» **WHAT THE TASK REQUIRES**
A word-for-word copy of the listing that follows is required.

» **DATA RECORDS**
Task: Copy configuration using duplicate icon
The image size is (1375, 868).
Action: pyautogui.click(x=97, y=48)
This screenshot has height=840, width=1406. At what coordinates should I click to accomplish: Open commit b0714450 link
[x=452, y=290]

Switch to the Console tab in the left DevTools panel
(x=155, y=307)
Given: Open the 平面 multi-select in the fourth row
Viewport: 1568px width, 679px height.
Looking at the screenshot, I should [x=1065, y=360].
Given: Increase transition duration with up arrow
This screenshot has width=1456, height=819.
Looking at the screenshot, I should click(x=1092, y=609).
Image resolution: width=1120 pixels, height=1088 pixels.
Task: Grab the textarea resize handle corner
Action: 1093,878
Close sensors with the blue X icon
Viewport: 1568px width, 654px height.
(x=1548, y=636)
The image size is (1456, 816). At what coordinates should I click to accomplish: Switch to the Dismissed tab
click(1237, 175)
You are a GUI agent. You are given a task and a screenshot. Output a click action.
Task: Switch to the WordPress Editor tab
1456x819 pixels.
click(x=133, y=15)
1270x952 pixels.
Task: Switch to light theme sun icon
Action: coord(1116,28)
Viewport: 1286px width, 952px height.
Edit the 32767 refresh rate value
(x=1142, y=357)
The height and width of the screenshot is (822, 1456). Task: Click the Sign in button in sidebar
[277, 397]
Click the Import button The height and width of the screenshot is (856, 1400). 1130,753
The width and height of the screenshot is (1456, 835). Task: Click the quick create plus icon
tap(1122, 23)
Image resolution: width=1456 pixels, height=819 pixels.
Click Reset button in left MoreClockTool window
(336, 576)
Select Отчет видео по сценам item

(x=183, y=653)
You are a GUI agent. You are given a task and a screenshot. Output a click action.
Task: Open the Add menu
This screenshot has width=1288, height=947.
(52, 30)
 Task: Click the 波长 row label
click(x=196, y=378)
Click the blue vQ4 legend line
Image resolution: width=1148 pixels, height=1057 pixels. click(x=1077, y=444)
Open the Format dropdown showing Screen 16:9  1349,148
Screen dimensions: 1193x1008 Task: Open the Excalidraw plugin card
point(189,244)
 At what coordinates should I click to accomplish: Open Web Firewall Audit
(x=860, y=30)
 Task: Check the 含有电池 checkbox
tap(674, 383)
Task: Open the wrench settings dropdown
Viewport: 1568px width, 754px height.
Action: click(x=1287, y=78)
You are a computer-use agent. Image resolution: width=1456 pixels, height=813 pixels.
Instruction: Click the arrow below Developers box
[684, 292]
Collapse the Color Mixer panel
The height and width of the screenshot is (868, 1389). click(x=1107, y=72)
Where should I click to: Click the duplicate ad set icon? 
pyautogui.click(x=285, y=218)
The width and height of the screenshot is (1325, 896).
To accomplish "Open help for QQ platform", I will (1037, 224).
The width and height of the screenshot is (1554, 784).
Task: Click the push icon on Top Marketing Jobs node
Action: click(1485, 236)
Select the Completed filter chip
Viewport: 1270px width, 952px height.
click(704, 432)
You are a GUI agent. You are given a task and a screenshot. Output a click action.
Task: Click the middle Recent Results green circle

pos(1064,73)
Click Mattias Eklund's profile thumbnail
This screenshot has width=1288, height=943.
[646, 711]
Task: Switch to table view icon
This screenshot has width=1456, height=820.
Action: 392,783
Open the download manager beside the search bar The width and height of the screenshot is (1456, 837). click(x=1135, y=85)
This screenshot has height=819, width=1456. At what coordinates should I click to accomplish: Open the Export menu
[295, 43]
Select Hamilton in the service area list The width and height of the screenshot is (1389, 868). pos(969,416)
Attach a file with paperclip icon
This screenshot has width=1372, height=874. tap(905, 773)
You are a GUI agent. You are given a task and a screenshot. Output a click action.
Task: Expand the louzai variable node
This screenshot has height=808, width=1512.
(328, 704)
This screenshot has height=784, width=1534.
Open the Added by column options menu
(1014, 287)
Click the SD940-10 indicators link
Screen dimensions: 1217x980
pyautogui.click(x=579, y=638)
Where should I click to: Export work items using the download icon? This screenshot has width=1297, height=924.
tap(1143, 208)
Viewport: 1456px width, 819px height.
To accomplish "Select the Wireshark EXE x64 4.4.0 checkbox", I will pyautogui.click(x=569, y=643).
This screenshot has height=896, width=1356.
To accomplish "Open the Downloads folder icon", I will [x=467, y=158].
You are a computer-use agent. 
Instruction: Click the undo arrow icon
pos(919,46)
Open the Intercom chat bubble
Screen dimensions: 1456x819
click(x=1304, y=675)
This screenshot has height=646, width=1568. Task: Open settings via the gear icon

» **ANSWER TO THE PROBLEM**
Task: Copy configuration using duplicate icon
The image size is (1375, 868).
Action: pyautogui.click(x=97, y=48)
This screenshot has height=840, width=1406. At what coordinates should I click to accomplish: Open commit b0714450 link
[x=452, y=290]

Switch to the Console tab in the left DevTools panel
(x=155, y=307)
Given: Open the 平面 multi-select in the fourth row
Viewport: 1568px width, 679px height.
Looking at the screenshot, I should [x=1065, y=360].
Given: Increase transition duration with up arrow
This screenshot has width=1456, height=819.
Looking at the screenshot, I should click(x=1092, y=609).
Image resolution: width=1120 pixels, height=1088 pixels.
Task: Grab the textarea resize handle corner
Action: 1093,878
Close sensors with the blue X icon
Viewport: 1568px width, 654px height.
(x=1548, y=636)
The image size is (1456, 816). At what coordinates should I click to accomplish: Switch to the Dismissed tab
click(1237, 175)
You are a GUI agent. You are given a task and a screenshot. Output a click action.
Task: Switch to the WordPress Editor tab
1456x819 pixels.
click(x=133, y=15)
1270x952 pixels.
Task: Switch to light theme sun icon
Action: coord(1116,28)
Viewport: 1286px width, 952px height.
Edit the 32767 refresh rate value
(x=1142, y=357)
The height and width of the screenshot is (822, 1456). Task: Click the Sign in button in sidebar
[277, 397]
Click the Import button The height and width of the screenshot is (856, 1400). 1130,753
The width and height of the screenshot is (1456, 835). Task: Click the quick create plus icon
tap(1122, 23)
Image resolution: width=1456 pixels, height=819 pixels.
Click Reset button in left MoreClockTool window
(336, 576)
Select Отчет видео по сценам item

(x=183, y=653)
You are a GUI agent. You are given a task and a screenshot. Output a click action.
Task: Open the Add menu
This screenshot has width=1288, height=947.
(52, 30)
 Task: Click the 波长 row label
click(x=196, y=378)
Click the blue vQ4 legend line
Image resolution: width=1148 pixels, height=1057 pixels. click(x=1077, y=444)
Open the Format dropdown showing Screen 16:9  1349,148
Screen dimensions: 1193x1008 Task: Open the Excalidraw plugin card
point(189,244)
 At what coordinates should I click to accomplish: Open Web Firewall Audit
(x=860, y=30)
 Task: Check the 含有电池 checkbox
tap(674, 383)
Task: Open the wrench settings dropdown
Viewport: 1568px width, 754px height.
Action: click(x=1287, y=78)
You are a computer-use agent. Image resolution: width=1456 pixels, height=813 pixels.
Instruction: Click the arrow below Developers box
[684, 292]
Collapse the Color Mixer panel
The height and width of the screenshot is (868, 1389). click(x=1107, y=72)
Where should I click to: Click the duplicate ad set icon? 
pyautogui.click(x=285, y=218)
The width and height of the screenshot is (1325, 896).
To accomplish "Open help for QQ platform", I will (1037, 224).
The width and height of the screenshot is (1554, 784).
Task: Click the push icon on Top Marketing Jobs node
Action: click(1485, 236)
Select the Completed filter chip
Viewport: 1270px width, 952px height.
click(704, 432)
You are a GUI agent. You are given a task and a screenshot. Output a click action.
Task: Click the middle Recent Results green circle

pos(1064,73)
Click Mattias Eklund's profile thumbnail
This screenshot has width=1288, height=943.
[646, 711]
Task: Switch to table view icon
This screenshot has width=1456, height=820.
Action: 392,783
Open the download manager beside the search bar The width and height of the screenshot is (1456, 837). click(x=1135, y=85)
This screenshot has height=819, width=1456. At what coordinates should I click to accomplish: Open the Export menu
[295, 43]
Select Hamilton in the service area list The width and height of the screenshot is (1389, 868). pos(969,416)
Attach a file with paperclip icon
This screenshot has width=1372, height=874. tap(905, 773)
You are a GUI agent. You are given a task and a screenshot. Output a click action.
Task: Expand the louzai variable node
This screenshot has height=808, width=1512.
(328, 704)
This screenshot has height=784, width=1534.
Open the Added by column options menu
(1014, 287)
Click the SD940-10 indicators link
Screen dimensions: 1217x980
pyautogui.click(x=579, y=638)
Where should I click to: Export work items using the download icon? This screenshot has width=1297, height=924.
tap(1143, 208)
Viewport: 1456px width, 819px height.
To accomplish "Select the Wireshark EXE x64 4.4.0 checkbox", I will pyautogui.click(x=569, y=643).
This screenshot has height=896, width=1356.
To accomplish "Open the Downloads folder icon", I will [x=467, y=158].
You are a computer-use agent. 
Instruction: Click the undo arrow icon
pos(919,46)
Open the Intercom chat bubble
Screen dimensions: 1456x819
click(x=1304, y=675)
This screenshot has height=646, width=1568. Task: Open settings via the gear icon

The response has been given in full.